Anni Chen
- An Amazon tech lead says she got promoted quickly by building AI products.
- Anni Chen uses AI not just to code, but to integrate AI's output into products.
- She laid out her top tips for vibe coding and what common AI coding mistakes to avoid
This as-told-to essay is based on a conversation with Anni Chen, who has worked in Amazon software engineering for about three-and-a-half years. It has been edited for length and clarity. Business Insider has verified her employment history.
AI helped me code, but more importantly, it helped with turning it into products. It's the combination of grasping AI and translating it into scalable products that helped me get promoted faster.
I started off as a Software Engineer I, an entry-level role, in 2022. I was in the recommendations team working on serving recommendation widgets.
About two years ago, I started working on AI products on the side. That became huge and eventually spun off into its own team, which I'm a founding engineer of.
I was promoted in the recommendations team to Software Engineer II, and then I got promoted in the current team to senior engineer.
I focus on what we call memory, which powers personalization in generative AI experiences across Amazon.
AI writes 95% of my code
I started using AI as a side project to generate engaging titles for recommendation widgets when ChatGPT and Claude emerged. I saw how powerful it is in generating something really creative.
I started thinking: whenever I have a question or I want to code something up, I'll just ask AI for help first before I attempt it.
I saw that the solution it came up with was leveling up my own code, and it helped me code more, too. Now I would say almost 95% of the code authored by me is written by AI.
I'm not just using AI to code; I also integrate AI's output into products. I need to have a deep understanding of how AI works, what works well, and what doesn't.
I have to be open and receptive to new models and tools coming out that can help with product iterations and make products better.
I work as a tech lead on large-scale LLM-driven systems in production environments, so I have a front-row seat to how AI-assisted workflows behave, not just in prototypes but under real-world scale and cross-team collaboration.
Top tips for vibe coding
The first tip is understanding the inner workings of LLMs and where they might fail.
LLMs are pre-trained â they're trained on a large corpus, and it's a probabilistic game. It's followed by supervised fine-tuning, so the model will answer based on the structuring of a question and the answering format. Lastly, it's followed by RLHF â reinforcement learning from human feedback.
By understanding these three steps, you can know, for example, when the LLM will not understand what you're talking about, and when it needs domain knowledge from you. You will know when to use a new window or why hallucinations happen.

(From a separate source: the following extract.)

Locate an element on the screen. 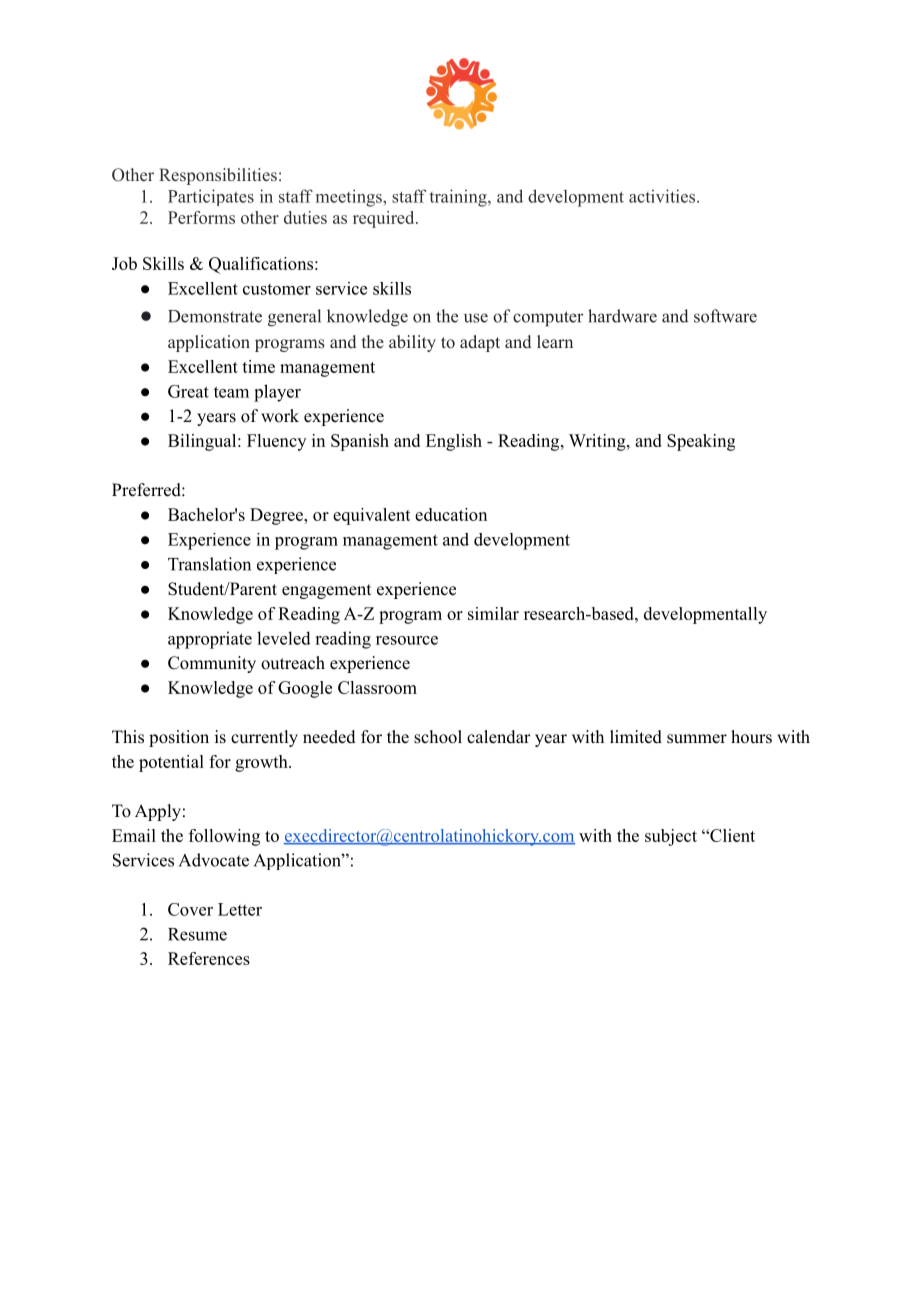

By understanding the limitations of the context window, you know when to break problems down. You will learn how to follow the structure to break things down into lower levels, and then you slowly focus on each component and generate.
By understanding the inner workings, you also know that you have to explain things to a peer. If you don't explain in detail, it will default all those assumptions to the most common pattern, but that might not fit your use case.
My second tip: Think before vibe coding.
If you check the answer first, then your thoughts will be swayed by the answers. Compare your thoughts versus the LLM's and see what the gaps are â what you didn't know, and why the answer differs. From there, you know what implicit assumptions you haven't told the LLM.
Thirdly, prompt for hard questions. Ask questions like what is the fallback when there is an error, or how this is going to scale? This is like a teacher asking a student, or a senior engineer asking a junior engineer to make sure the hard cases are covered. If you want the product to scale, think about it from day one and be conscious about asking those scaling questions.
Lastly, review and understand. Always review at each step, not just review after the whole code is generated. This ensures errors stop early rather than cascading all the way to the end, where you need to redo everything.
Creating wrong code is very dangerous. The presence of code makes people think, "Okay, this is good, it's working." But wrong code that enters production can cause more damage than the absence of functionality.
Understanding code is still important
You have to understand your own code. AI lowers the barrier to writing code, but not the responsibility for understanding it.
If something goes wrong and the code was committed by you, you're the one responsible.
Imagine your code breaks in production, and you need to fix it, and you say, "I also don't know, AI told me." That's not the correct way.
I don't think we can entrust AI with such high-stakes tasks yet.
Understanding becomes easier with AI because it's also a perfect learning opportunity. You can simply open another window and ask it to explain the concept.
If you ask in the same window about what it produced, it will explain only in that context. But you want to understand the concept more generally and see whether it makes sense to apply in this case.